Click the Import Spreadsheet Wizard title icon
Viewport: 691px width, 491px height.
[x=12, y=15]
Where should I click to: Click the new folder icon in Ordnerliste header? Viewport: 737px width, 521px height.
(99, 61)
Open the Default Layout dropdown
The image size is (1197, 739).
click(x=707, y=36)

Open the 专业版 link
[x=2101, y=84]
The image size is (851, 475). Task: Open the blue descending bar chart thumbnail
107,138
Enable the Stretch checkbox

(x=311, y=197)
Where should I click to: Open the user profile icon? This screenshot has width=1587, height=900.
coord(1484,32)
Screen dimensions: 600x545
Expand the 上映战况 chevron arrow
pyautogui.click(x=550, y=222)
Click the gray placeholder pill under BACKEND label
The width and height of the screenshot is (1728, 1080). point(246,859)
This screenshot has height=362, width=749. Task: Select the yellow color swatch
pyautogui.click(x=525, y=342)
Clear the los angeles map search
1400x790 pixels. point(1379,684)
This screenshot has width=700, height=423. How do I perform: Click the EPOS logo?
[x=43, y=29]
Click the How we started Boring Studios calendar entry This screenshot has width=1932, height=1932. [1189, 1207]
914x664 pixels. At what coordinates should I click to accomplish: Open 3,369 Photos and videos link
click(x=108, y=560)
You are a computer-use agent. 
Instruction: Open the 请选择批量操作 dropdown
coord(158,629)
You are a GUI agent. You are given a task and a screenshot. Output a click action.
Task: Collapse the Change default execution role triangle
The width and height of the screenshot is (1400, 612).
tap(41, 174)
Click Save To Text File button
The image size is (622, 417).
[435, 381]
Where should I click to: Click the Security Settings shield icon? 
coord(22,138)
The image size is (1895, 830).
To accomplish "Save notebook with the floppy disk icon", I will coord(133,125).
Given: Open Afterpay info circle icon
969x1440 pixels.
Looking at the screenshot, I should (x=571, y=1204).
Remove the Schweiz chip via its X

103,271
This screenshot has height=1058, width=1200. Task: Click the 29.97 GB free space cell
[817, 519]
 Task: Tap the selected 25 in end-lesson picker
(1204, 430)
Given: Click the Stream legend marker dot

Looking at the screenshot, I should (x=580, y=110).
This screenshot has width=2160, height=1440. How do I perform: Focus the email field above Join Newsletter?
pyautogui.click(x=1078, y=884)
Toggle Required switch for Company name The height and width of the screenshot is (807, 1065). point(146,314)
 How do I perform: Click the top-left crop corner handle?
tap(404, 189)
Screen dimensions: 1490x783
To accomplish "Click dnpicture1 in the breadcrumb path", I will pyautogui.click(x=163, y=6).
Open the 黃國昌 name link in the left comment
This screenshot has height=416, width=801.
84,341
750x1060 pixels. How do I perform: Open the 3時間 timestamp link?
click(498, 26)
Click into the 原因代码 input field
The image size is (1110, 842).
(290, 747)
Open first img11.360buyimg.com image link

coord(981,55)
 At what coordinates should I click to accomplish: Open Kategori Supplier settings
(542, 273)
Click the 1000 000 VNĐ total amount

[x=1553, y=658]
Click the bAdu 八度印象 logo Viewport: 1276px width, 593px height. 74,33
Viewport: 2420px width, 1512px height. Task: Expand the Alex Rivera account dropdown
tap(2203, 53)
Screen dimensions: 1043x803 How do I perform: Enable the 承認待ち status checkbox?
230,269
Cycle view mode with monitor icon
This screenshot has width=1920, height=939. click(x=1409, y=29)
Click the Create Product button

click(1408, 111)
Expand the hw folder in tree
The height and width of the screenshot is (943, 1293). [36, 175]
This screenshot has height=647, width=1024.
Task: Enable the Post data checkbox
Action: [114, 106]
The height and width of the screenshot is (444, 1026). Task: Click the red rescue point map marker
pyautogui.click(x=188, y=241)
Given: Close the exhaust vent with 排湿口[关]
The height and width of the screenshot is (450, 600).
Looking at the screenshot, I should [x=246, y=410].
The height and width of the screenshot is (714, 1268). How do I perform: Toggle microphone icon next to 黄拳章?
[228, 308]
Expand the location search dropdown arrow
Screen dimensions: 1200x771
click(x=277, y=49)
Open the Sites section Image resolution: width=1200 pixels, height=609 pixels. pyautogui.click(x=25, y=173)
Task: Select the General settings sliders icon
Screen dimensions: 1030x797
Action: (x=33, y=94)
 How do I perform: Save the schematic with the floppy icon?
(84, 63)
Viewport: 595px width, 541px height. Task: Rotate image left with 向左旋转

**Problem statement:**
What is needed is an exact repetition of all the entries above.

**Your solution:**
Click the Import Spreadsheet Wizard title icon
Viewport: 691px width, 491px height.
[x=12, y=15]
Where should I click to: Click the new folder icon in Ordnerliste header? Viewport: 737px width, 521px height.
(99, 61)
Open the Default Layout dropdown
The image size is (1197, 739).
click(x=707, y=36)

Open the 专业版 link
[x=2101, y=84]
The image size is (851, 475). Task: Open the blue descending bar chart thumbnail
107,138
Enable the Stretch checkbox

(x=311, y=197)
Where should I click to: Open the user profile icon? This screenshot has width=1587, height=900.
coord(1484,32)
Screen dimensions: 600x545
Expand the 上映战况 chevron arrow
pyautogui.click(x=550, y=222)
Click the gray placeholder pill under BACKEND label
The width and height of the screenshot is (1728, 1080). point(246,859)
This screenshot has height=362, width=749. Task: Select the yellow color swatch
pyautogui.click(x=525, y=342)
Clear the los angeles map search
1400x790 pixels. point(1379,684)
This screenshot has width=700, height=423. How do I perform: Click the EPOS logo?
[x=43, y=29]
Click the How we started Boring Studios calendar entry This screenshot has width=1932, height=1932. [1189, 1207]
914x664 pixels. At what coordinates should I click to accomplish: Open 3,369 Photos and videos link
click(x=108, y=560)
You are a computer-use agent. 
Instruction: Open the 请选择批量操作 dropdown
coord(158,629)
You are a GUI agent. You are given a task and a screenshot. Output a click action.
Task: Collapse the Change default execution role triangle
The width and height of the screenshot is (1400, 612).
tap(41, 174)
Click Save To Text File button
The image size is (622, 417).
[435, 381]
Where should I click to: Click the Security Settings shield icon? 
coord(22,138)
The image size is (1895, 830).
To accomplish "Save notebook with the floppy disk icon", I will coord(133,125).
Given: Open Afterpay info circle icon
969x1440 pixels.
Looking at the screenshot, I should (x=571, y=1204).
Remove the Schweiz chip via its X

103,271
This screenshot has height=1058, width=1200. Task: Click the 29.97 GB free space cell
[817, 519]
 Task: Tap the selected 25 in end-lesson picker
(1204, 430)
Given: Click the Stream legend marker dot

Looking at the screenshot, I should (x=580, y=110).
This screenshot has width=2160, height=1440. How do I perform: Focus the email field above Join Newsletter?
pyautogui.click(x=1078, y=884)
Toggle Required switch for Company name The height and width of the screenshot is (807, 1065). point(146,314)
 How do I perform: Click the top-left crop corner handle?
tap(404, 189)
Screen dimensions: 1490x783
To accomplish "Click dnpicture1 in the breadcrumb path", I will pyautogui.click(x=163, y=6).
Open the 黃國昌 name link in the left comment
This screenshot has height=416, width=801.
84,341
750x1060 pixels. How do I perform: Open the 3時間 timestamp link?
click(498, 26)
Click into the 原因代码 input field
The image size is (1110, 842).
(290, 747)
Open first img11.360buyimg.com image link

coord(981,55)
 At what coordinates should I click to accomplish: Open Kategori Supplier settings
(542, 273)
Click the 1000 000 VNĐ total amount

[x=1553, y=658]
Click the bAdu 八度印象 logo Viewport: 1276px width, 593px height. 74,33
Viewport: 2420px width, 1512px height. Task: Expand the Alex Rivera account dropdown
tap(2203, 53)
Screen dimensions: 1043x803 How do I perform: Enable the 承認待ち status checkbox?
230,269
Cycle view mode with monitor icon
This screenshot has width=1920, height=939. click(x=1409, y=29)
Click the Create Product button

click(1408, 111)
Expand the hw folder in tree
The height and width of the screenshot is (943, 1293). [36, 175]
This screenshot has height=647, width=1024.
Task: Enable the Post data checkbox
Action: [114, 106]
The height and width of the screenshot is (444, 1026). Task: Click the red rescue point map marker
pyautogui.click(x=188, y=241)
Given: Close the exhaust vent with 排湿口[关]
The height and width of the screenshot is (450, 600).
Looking at the screenshot, I should [x=246, y=410].
The height and width of the screenshot is (714, 1268). How do I perform: Toggle microphone icon next to 黄拳章?
[228, 308]
Expand the location search dropdown arrow
Screen dimensions: 1200x771
click(x=277, y=49)
Open the Sites section Image resolution: width=1200 pixels, height=609 pixels. pyautogui.click(x=25, y=173)
Task: Select the General settings sliders icon
Screen dimensions: 1030x797
Action: (x=33, y=94)
 How do I perform: Save the schematic with the floppy icon?
(84, 63)
Viewport: 595px width, 541px height. Task: Rotate image left with 向左旋转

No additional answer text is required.